* [PROBLEM TO SOLVE] Lines below that include the word "link" should each be copied.

######

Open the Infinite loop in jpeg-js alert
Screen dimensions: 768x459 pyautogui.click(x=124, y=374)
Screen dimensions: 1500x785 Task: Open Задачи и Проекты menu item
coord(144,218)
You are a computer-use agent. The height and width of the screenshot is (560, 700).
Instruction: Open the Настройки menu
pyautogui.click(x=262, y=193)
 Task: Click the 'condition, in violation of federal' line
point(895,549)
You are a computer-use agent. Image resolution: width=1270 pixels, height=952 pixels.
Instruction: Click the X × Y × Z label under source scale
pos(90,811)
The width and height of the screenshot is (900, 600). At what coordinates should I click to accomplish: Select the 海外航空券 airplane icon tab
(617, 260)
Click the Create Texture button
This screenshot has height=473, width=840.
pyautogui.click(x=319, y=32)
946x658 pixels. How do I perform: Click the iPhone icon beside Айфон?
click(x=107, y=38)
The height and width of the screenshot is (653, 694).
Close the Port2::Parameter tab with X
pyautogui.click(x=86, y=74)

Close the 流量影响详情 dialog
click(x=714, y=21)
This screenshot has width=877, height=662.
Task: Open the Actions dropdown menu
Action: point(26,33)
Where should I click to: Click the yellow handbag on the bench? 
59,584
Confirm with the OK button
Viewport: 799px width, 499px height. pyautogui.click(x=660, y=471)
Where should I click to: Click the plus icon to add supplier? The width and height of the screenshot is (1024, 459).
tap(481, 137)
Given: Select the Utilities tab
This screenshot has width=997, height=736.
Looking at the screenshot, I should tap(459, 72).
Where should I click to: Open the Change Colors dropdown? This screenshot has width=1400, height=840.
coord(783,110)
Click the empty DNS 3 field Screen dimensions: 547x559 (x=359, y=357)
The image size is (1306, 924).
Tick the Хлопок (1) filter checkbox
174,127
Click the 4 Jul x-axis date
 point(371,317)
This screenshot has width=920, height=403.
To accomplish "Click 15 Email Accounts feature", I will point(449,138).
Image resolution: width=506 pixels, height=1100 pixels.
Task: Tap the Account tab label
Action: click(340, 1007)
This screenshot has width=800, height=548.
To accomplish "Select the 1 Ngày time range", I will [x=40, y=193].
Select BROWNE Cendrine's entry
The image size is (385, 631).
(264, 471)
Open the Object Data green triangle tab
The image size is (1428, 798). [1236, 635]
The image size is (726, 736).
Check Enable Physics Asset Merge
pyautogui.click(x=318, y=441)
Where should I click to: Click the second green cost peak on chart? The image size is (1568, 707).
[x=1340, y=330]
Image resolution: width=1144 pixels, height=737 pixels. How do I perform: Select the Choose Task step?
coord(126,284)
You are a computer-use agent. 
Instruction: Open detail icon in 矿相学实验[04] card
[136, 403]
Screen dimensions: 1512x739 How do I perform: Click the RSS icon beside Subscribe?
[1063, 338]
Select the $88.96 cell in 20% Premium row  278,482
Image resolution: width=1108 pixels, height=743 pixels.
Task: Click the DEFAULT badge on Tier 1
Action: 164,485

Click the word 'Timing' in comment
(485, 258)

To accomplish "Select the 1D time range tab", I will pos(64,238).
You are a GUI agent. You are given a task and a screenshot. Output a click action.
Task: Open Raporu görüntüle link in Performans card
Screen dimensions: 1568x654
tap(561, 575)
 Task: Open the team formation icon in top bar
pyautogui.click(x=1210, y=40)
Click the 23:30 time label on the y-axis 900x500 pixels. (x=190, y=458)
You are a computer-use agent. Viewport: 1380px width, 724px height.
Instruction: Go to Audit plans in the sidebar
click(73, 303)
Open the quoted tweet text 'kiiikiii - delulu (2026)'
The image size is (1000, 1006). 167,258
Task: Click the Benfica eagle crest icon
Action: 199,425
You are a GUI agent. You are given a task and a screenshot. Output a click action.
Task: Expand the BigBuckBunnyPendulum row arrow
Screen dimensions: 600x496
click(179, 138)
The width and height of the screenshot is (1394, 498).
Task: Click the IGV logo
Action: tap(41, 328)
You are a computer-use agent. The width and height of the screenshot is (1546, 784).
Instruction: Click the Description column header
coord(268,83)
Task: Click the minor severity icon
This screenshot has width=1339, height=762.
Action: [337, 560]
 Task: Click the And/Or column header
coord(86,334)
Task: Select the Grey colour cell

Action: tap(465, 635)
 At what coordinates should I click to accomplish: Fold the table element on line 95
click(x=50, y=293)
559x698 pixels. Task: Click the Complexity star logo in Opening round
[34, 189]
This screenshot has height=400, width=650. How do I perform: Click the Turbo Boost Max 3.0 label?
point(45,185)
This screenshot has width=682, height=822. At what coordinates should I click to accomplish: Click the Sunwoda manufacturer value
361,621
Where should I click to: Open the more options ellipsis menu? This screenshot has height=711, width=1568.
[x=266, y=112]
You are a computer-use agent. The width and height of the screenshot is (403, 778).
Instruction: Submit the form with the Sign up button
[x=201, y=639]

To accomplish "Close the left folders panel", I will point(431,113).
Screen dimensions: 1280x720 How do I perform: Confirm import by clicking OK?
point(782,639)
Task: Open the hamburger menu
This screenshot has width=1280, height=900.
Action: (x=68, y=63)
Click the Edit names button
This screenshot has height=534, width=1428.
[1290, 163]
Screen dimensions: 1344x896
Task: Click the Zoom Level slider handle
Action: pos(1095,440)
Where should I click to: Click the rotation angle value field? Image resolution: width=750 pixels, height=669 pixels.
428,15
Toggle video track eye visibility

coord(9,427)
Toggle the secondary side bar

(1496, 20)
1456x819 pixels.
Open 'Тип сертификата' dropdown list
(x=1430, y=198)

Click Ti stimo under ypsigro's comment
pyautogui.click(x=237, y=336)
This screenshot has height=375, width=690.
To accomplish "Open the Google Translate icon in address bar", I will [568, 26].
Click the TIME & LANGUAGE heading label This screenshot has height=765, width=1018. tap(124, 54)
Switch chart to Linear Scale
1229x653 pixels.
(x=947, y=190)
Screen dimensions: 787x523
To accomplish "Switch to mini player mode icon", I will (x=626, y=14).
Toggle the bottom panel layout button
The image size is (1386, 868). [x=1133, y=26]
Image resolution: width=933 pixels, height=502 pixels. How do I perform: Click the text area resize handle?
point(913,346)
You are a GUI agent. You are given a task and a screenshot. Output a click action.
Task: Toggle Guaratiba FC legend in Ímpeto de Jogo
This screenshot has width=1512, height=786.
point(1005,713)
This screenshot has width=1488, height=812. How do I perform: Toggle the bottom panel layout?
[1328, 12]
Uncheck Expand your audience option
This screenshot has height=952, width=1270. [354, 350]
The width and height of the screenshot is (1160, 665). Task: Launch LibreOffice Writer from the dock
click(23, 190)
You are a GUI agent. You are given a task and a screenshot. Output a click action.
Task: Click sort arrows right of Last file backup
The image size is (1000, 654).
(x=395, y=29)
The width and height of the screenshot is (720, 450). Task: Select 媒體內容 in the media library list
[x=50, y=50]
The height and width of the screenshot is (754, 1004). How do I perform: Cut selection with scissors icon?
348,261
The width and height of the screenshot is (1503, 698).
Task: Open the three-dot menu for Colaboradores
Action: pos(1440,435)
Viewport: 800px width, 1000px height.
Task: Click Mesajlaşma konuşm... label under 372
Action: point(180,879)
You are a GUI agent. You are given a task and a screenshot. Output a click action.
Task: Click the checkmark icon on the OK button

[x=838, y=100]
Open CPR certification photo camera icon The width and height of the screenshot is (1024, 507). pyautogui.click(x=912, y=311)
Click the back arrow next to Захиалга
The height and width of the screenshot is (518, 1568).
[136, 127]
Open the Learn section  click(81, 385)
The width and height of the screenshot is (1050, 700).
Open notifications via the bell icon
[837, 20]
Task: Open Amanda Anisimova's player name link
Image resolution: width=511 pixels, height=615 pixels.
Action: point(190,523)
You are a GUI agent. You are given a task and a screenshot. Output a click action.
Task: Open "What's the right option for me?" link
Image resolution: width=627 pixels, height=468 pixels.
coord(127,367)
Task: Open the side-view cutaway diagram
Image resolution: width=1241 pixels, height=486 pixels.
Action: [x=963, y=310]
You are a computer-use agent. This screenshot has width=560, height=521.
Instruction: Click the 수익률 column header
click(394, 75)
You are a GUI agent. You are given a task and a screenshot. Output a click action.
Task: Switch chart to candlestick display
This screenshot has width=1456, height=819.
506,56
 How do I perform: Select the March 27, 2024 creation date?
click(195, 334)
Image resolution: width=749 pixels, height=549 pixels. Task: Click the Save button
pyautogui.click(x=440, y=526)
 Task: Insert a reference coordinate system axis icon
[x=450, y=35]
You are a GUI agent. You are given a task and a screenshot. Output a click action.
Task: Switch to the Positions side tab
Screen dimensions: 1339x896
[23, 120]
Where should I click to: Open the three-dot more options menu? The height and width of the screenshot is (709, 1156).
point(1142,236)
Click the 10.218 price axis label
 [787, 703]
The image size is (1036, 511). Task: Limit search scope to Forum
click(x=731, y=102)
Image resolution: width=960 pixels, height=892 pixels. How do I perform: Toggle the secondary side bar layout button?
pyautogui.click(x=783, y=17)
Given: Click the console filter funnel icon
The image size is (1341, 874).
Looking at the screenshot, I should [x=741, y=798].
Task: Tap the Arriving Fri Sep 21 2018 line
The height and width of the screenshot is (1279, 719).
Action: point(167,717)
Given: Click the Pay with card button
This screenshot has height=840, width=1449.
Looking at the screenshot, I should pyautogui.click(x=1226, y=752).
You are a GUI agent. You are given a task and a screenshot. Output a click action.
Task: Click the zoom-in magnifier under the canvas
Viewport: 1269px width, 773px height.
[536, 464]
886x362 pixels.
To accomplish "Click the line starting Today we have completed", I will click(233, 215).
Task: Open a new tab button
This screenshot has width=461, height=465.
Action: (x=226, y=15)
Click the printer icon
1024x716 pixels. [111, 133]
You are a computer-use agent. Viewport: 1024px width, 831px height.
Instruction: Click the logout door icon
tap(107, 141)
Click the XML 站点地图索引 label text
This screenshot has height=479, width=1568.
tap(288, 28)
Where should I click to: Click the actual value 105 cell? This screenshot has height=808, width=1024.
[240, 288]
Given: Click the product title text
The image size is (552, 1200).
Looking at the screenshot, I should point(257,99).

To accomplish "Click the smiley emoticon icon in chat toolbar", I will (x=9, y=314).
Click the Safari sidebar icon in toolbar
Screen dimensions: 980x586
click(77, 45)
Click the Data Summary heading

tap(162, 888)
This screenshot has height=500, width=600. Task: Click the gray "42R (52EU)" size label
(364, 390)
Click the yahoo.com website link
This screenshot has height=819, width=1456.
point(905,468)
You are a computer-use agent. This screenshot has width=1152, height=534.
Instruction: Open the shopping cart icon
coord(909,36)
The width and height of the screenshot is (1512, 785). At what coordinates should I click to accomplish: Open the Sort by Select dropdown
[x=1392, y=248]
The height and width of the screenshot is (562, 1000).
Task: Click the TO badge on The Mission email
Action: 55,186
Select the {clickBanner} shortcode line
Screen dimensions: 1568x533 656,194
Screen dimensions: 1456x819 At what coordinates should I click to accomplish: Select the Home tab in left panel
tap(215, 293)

######

* [RESPONSE BELOW]
Task: Open Raporu görüntüle link in Performans card
Task: Open Amanda Anisimova's player name link
Task: Open "What's the right option for me?" link
Click the yahoo.com website link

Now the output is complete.